What needs to be done
Rewrite only the part that opens with the line containing "You are a computer-use" and closes with the line containing "Instruction: Select the", changing "Living room" to "Kitchen" and leaving everything else unchanged.

Given data
______________________________

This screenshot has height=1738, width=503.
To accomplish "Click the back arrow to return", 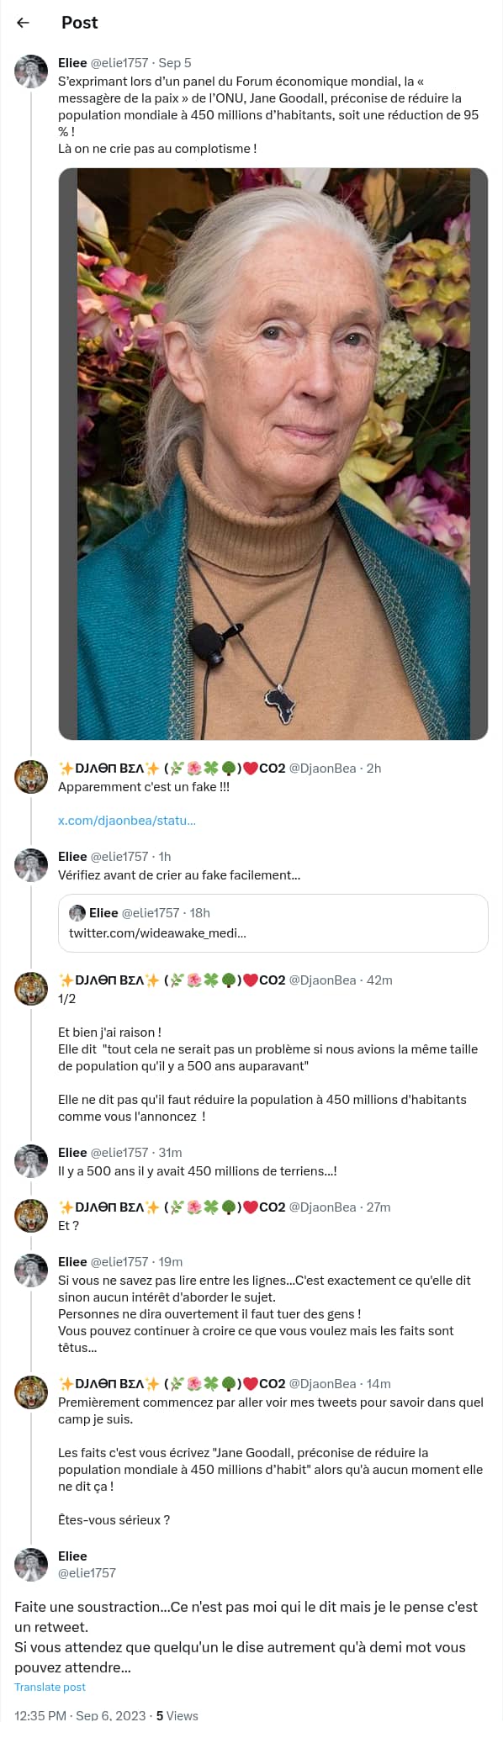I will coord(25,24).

______________________________

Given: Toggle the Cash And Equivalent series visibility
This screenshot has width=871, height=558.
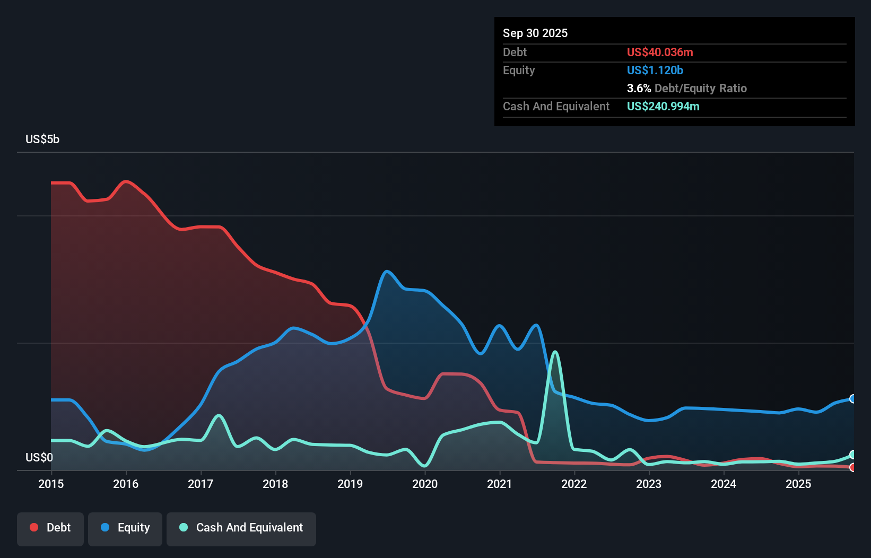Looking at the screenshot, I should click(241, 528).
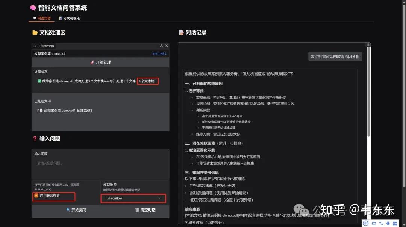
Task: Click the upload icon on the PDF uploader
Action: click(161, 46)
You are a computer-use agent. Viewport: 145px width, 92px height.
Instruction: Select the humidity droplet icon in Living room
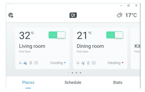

______________________________

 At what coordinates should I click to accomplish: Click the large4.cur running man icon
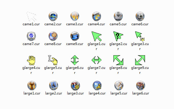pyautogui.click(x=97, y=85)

______________________________

Solution to the exercise
You are a computer-use agent. Viewport: 145px width, 92px height.
Instruction: Select the humidity droplet icon in Kitchen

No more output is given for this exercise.